### Data under study
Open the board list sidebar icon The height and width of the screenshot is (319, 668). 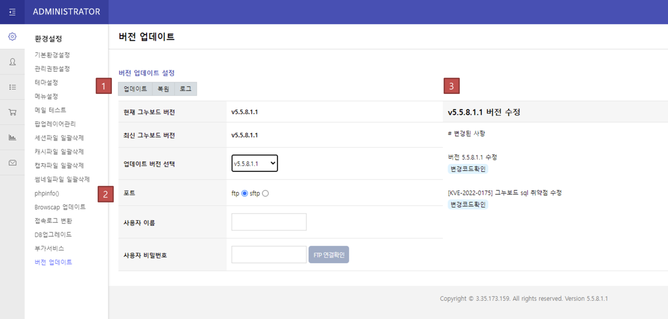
######
### Data under study
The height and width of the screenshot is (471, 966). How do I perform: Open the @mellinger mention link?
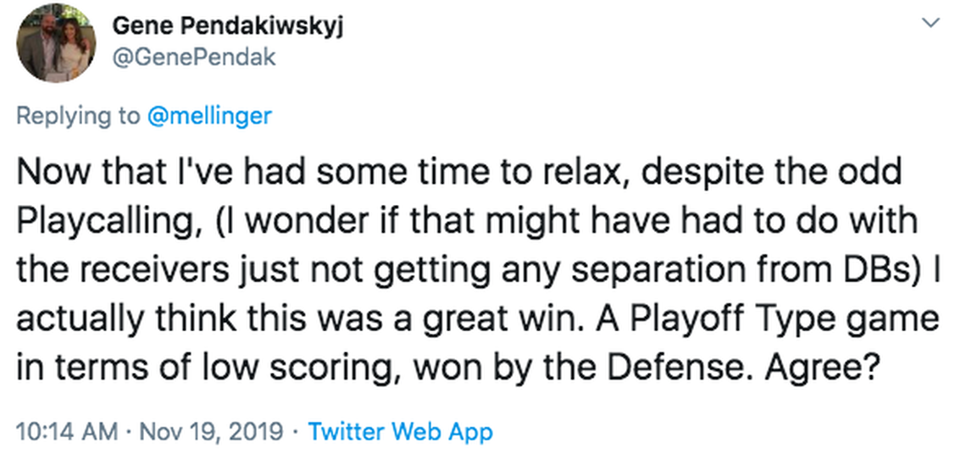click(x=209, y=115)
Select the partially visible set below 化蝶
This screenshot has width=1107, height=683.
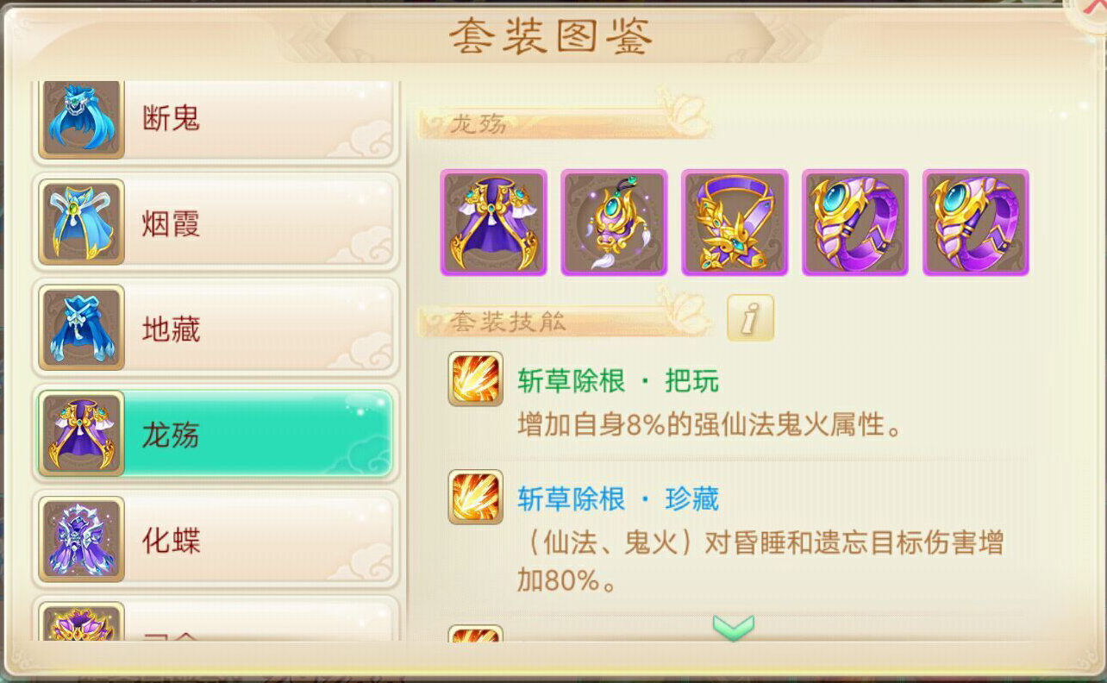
######
* **Work request**
Beginning with the line that has "Select the partially visible set below 化蝶" and ending with the line that has "This screenshot has width=1107, height=683.", set down the lines above exactly and include no others.

* **Exercise response**
Select the partially visible set below 化蝶
This screenshot has width=1107, height=683.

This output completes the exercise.